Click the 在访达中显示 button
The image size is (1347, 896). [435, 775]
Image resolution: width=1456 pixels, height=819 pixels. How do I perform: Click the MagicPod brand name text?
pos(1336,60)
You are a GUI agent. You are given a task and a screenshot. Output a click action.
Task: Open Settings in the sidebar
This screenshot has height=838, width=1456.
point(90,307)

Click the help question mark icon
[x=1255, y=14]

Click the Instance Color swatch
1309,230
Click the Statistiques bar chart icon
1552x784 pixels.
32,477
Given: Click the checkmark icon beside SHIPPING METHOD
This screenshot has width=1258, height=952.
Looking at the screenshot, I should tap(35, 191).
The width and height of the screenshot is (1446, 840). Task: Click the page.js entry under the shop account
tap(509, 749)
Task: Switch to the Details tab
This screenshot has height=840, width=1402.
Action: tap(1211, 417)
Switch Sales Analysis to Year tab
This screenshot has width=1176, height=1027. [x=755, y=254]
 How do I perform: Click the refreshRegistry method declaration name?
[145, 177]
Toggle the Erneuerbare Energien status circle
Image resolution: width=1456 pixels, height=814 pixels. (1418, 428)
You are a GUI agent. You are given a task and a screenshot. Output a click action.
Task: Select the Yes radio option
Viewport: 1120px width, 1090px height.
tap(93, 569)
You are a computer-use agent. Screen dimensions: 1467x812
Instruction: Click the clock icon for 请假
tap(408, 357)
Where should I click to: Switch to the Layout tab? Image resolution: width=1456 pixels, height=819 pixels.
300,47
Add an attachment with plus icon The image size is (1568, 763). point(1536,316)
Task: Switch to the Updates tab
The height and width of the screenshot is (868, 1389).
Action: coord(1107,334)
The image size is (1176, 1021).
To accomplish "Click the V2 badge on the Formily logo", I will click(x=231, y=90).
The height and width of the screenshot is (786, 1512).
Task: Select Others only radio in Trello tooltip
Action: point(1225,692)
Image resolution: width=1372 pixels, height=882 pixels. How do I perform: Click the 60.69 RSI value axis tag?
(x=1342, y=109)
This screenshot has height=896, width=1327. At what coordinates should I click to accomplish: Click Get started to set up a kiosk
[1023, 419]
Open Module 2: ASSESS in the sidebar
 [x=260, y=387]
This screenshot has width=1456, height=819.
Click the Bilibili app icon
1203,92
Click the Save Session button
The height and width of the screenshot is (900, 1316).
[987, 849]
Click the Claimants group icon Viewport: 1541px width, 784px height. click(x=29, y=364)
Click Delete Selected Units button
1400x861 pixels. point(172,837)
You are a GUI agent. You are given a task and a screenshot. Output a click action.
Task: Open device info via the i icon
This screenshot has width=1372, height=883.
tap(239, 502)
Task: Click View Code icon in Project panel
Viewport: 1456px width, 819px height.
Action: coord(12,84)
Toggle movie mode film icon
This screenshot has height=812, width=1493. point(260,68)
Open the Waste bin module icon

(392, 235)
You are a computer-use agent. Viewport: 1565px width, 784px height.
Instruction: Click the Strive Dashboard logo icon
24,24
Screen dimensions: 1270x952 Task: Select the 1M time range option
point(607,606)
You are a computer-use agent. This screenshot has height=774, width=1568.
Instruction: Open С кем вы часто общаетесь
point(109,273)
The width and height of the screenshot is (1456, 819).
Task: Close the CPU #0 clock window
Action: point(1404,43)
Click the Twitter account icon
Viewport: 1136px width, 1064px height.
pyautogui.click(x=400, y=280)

──────────

_WORK TO COMPLETE:_ Copy out all lines above that include the string "computer".

_WRITTEN REPLY:_
You are a computer-use agent. Screen dimensions: 1467x812
You are a computer-use agent. Viewport: 1565px width, 784px height.
You are a computer-use agent. This screenshot has height=774, width=1568.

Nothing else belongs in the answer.